◆ **AIM OF THE EXERCISE**
Rewrite the records from the line with "Task: Click the vertical scrollbar down arrow" to the line with "[x=1454, y=143]", substituting "capture" for "screenshot" and keeping everything else unchanged.

[Word and element pointing records]
━━━━━━━━
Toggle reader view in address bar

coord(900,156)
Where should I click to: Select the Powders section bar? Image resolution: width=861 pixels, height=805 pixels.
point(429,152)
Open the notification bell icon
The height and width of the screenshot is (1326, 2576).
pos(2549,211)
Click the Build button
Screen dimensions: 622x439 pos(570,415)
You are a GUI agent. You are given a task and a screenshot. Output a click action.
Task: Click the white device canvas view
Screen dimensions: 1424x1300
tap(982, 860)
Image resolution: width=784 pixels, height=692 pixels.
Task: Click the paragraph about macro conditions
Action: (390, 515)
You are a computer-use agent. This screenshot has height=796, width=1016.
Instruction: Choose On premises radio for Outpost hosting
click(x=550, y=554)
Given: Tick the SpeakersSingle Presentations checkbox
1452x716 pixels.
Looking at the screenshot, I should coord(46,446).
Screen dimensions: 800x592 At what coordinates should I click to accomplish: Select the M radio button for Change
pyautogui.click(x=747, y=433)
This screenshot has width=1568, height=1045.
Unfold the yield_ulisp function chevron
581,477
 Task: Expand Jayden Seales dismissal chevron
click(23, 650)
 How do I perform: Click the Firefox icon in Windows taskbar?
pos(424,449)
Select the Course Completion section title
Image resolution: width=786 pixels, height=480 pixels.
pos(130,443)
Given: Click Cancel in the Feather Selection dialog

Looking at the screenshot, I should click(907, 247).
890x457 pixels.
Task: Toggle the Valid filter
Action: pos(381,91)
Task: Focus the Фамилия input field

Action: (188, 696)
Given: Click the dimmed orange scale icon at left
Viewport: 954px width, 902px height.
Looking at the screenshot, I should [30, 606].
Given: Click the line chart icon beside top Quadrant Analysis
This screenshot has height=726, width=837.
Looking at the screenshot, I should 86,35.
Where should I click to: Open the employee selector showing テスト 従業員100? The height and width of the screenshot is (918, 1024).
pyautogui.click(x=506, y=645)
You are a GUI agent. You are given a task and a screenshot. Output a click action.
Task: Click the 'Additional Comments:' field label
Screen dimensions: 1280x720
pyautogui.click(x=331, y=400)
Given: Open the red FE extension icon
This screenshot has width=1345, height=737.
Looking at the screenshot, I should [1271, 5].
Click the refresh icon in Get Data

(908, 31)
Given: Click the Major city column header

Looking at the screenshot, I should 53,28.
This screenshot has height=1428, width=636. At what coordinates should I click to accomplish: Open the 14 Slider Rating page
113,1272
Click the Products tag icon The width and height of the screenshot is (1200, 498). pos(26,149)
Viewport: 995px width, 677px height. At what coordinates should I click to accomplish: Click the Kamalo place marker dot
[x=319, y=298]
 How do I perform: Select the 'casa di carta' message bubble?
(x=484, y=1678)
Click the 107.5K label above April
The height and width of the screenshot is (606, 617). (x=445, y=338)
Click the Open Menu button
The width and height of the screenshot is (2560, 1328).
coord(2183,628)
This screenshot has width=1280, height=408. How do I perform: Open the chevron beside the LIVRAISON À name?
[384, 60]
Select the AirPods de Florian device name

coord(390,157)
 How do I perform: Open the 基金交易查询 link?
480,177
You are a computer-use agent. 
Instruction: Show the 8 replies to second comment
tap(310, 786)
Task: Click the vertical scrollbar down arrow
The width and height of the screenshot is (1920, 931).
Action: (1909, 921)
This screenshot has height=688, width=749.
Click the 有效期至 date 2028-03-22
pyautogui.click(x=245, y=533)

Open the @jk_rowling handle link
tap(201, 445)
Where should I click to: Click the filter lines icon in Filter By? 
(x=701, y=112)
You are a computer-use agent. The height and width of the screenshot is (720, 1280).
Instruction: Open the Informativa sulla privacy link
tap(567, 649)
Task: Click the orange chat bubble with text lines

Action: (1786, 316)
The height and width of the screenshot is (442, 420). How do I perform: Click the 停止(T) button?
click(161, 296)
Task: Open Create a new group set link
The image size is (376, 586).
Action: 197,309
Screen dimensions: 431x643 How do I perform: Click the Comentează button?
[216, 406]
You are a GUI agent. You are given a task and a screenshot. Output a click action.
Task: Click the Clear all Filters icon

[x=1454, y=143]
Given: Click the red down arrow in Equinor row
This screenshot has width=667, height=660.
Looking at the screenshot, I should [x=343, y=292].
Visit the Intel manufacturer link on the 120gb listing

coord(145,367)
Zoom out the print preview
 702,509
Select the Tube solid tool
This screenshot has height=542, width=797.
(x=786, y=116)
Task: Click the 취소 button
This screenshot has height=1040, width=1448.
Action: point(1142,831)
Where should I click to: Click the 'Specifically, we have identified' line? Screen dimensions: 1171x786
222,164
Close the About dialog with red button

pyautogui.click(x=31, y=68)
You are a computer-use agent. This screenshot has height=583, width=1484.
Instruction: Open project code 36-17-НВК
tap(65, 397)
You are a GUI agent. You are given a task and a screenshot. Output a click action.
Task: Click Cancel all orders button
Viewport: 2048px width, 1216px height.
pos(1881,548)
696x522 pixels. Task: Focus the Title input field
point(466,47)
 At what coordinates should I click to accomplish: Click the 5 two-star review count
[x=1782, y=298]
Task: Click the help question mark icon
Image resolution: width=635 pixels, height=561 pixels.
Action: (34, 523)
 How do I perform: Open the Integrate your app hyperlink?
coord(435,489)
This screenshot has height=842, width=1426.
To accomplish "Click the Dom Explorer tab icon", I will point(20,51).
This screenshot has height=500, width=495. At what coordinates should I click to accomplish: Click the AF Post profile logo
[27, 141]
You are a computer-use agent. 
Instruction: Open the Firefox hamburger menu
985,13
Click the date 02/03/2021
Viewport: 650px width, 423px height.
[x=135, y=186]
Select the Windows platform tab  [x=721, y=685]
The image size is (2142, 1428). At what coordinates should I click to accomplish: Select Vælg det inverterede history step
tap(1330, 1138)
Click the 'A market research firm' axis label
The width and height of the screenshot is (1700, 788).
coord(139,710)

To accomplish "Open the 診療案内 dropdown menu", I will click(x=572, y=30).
━━━━━━━━
◆ **RESPONSE BELOW**
Task: Click the vertical scrollbar down arrow
The width and height of the capture is (1920, 931).
Action: (1909, 921)
This capture has height=688, width=749.
Click the 有效期至 date 2028-03-22
pyautogui.click(x=245, y=533)

Open the @jk_rowling handle link
tap(201, 445)
Where should I click to: Click the filter lines icon in Filter By? 
(x=701, y=112)
You are a computer-use agent. The height and width of the capture is (720, 1280).
Instruction: Open the Informativa sulla privacy link
tap(567, 649)
Task: Click the orange chat bubble with text lines

Action: (1786, 316)
The height and width of the capture is (442, 420). How do I perform: Click the 停止(T) button?
click(161, 296)
Task: Open Create a new group set link
The image size is (376, 586).
Action: 197,309
Screen dimensions: 431x643 How do I perform: Click the Comentează button?
[216, 406]
You are a GUI agent. You are given a task and a capture. Output a click action.
Task: Click the Clear all Filters icon

[x=1454, y=143]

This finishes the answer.